The article goes on to say "Governmental thinking of population as a marker for national power and international strength, however, remained steadfast and led the Japanese government to ban the sale and use of birth control in the 1930s, considering it harmful to the user." I freely admit that there are innumerable confounding factors, but I'm going to take "the introduction of a new technology did exactly what it promised to" as the null hypothesis. (Also, wow, what shitty prose. Do better, Wikipedia.)
Or read Cremieux's post about Annie Besant and Charles Bradlaugh, "The Fruits of Philosophy". TLDR: family-planning advocates disseminate information out to the English population, fertility craters.
Romania only proves that it's hard to stop people from practicing contraception for long.

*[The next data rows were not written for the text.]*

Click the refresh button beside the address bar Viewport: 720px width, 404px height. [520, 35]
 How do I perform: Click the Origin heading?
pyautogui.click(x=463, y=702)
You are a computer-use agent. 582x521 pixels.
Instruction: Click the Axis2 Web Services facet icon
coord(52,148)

The Amish and Haredi communities are interesting and useful, but they don't contradict what I'm saying. In fact, the Amish formally prohibit contraception. People infer that some Amish communities quietly accept contraception use, based on differential fertility rates between communities where more conservative communities have higher fertility rates.
The Haredi might prove me wrong, in some sense, but they are also a world-historical outlier that are not obviously reproducible (pun intended).

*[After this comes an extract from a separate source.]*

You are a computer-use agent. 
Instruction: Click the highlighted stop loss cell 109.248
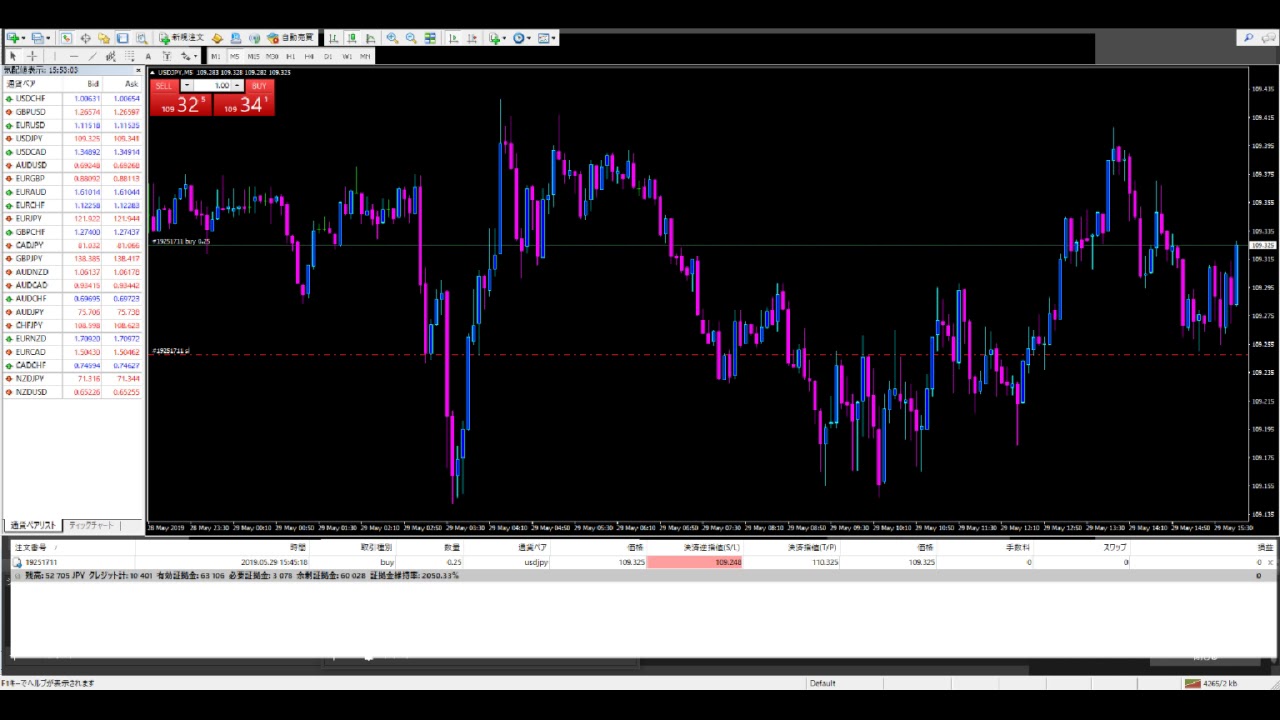pyautogui.click(x=694, y=563)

At any rate, I'm not saying we shouldn't look at communities and societies that have done better. I'm just pessimistic that we can overcome the default human bias by copying them.

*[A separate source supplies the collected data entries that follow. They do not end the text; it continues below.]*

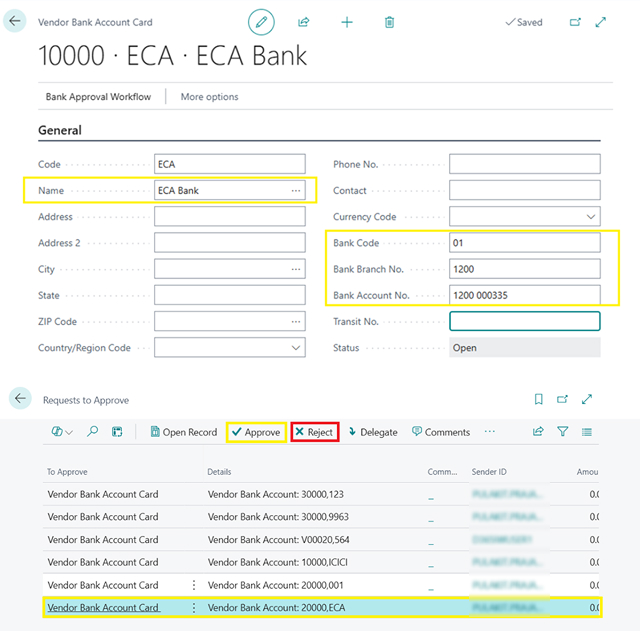This screenshot has height=631, width=640.
Task: Click the plus icon to create new record
Action: pos(347,22)
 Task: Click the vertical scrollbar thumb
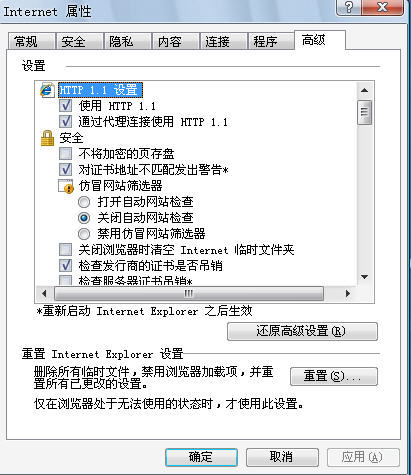tap(364, 112)
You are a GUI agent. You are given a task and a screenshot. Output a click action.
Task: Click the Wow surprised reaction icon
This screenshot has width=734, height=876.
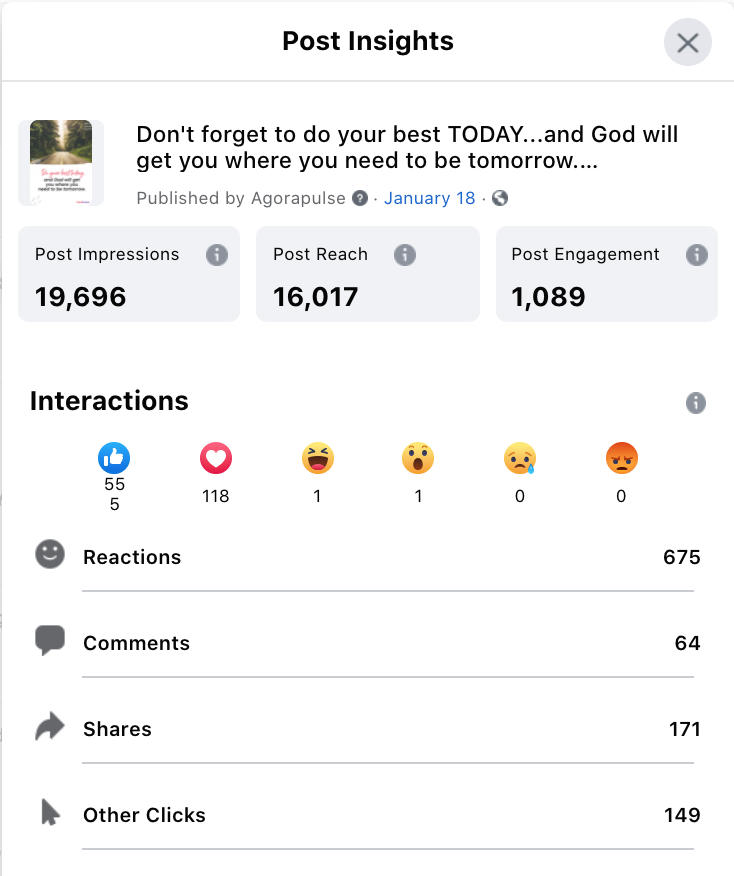click(418, 458)
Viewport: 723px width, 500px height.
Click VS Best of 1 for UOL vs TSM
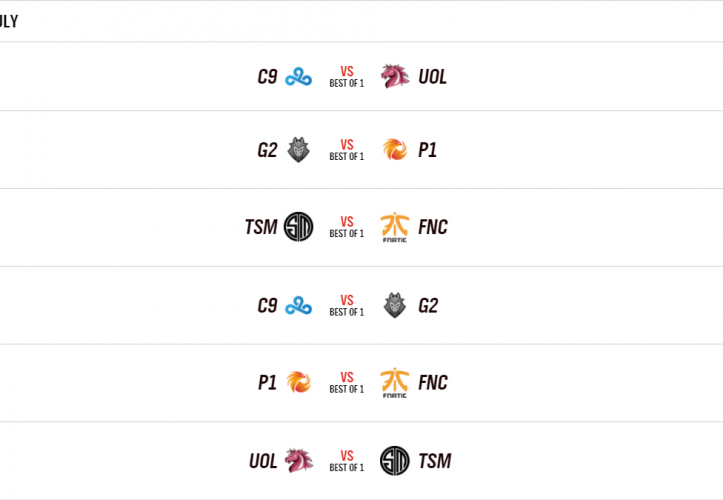pos(347,460)
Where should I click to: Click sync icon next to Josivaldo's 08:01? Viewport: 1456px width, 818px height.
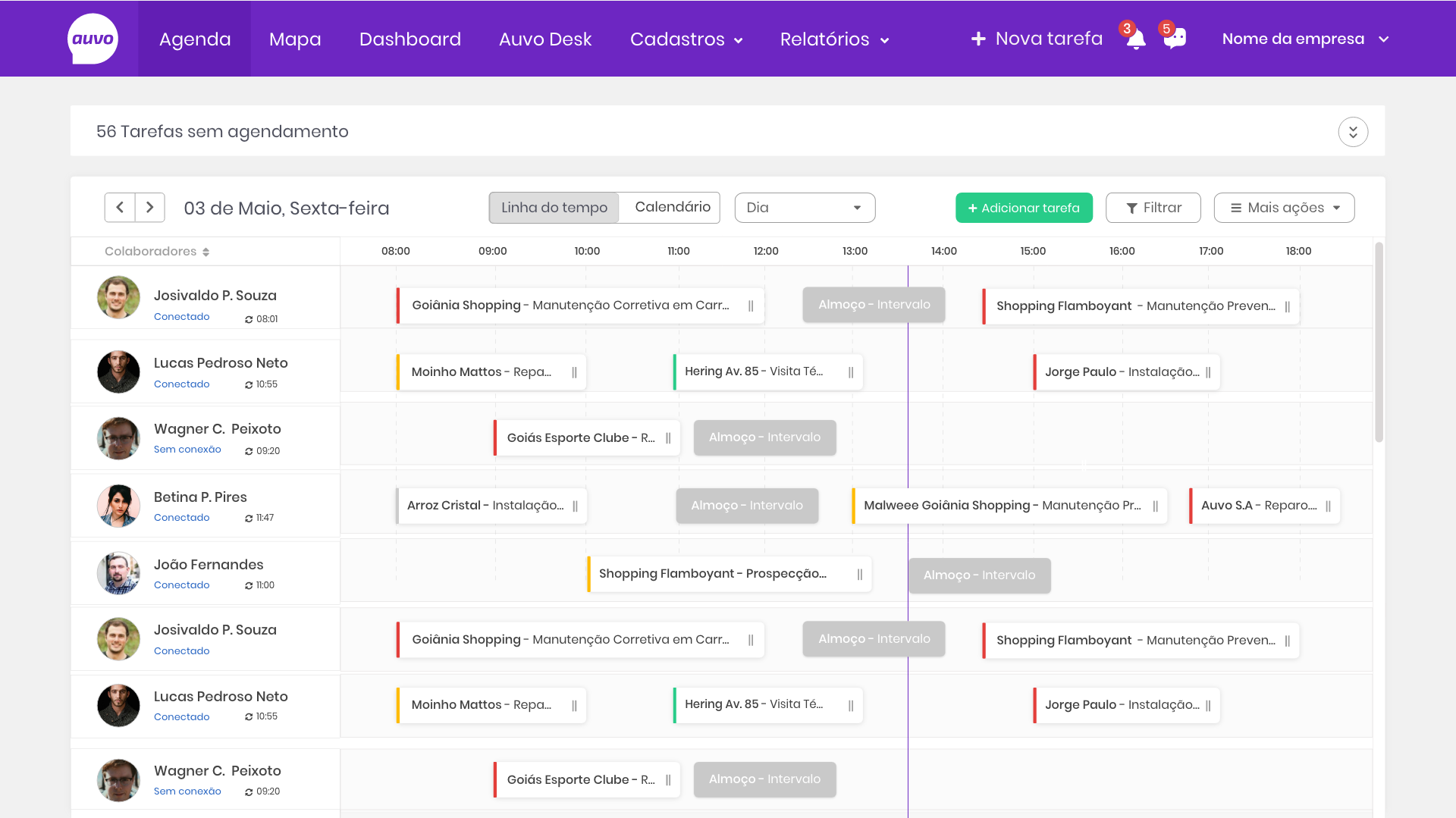click(x=249, y=319)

Religious fundamentalists who anathemized contraception will be proven right and their children will inherit the Earth.
There's a reasonable chance this is right. I can't find the comment, but someone here recently summed up that position as "evolution works". Correct! But it just means that negative-fertility species will lose (on a geological timescale), not necessarily that the fundamentalists will win. Most of the fundamentalist groups have a problem keeping children onside, and even their fertility is in decline, with a few notable exceptions.
The discussion is really about how to fix the fertility crisis. Talking about what's caused the fertility crisis is distracting and drives me a little nuts, because the cause simple and obvious: increasing access to safe, cheap, effective contraception depresses fertility.
Imagine if humans, historically, could just choose when to have children. All else being equal, our ancestors never would have made it out of their tiny niche. The only reason we flourished was our sex drive, which obliterates our intentions and exerts irresistible pressure to reproduce. (Hormones, oxytocin, etc. play a complementary role, but couldn't have carried the day alone.)
The solution that suggests is also simple: the Ceaușescu regime demonstrated that outlawing contraception can get the job done: Romania raised TFR, from 2 to 3.5.
Simple, but not sustainable. Ceaușescu also showed how difficult it is to maintain those policies: a sharp decline quickly followed. By the 80s, Romania's TFR was hovering just above replacement-level and trending downward. When the regime fell, so did the restrictions and TFR went down to 1.3. It has recovered, but has not ever reached replacement since.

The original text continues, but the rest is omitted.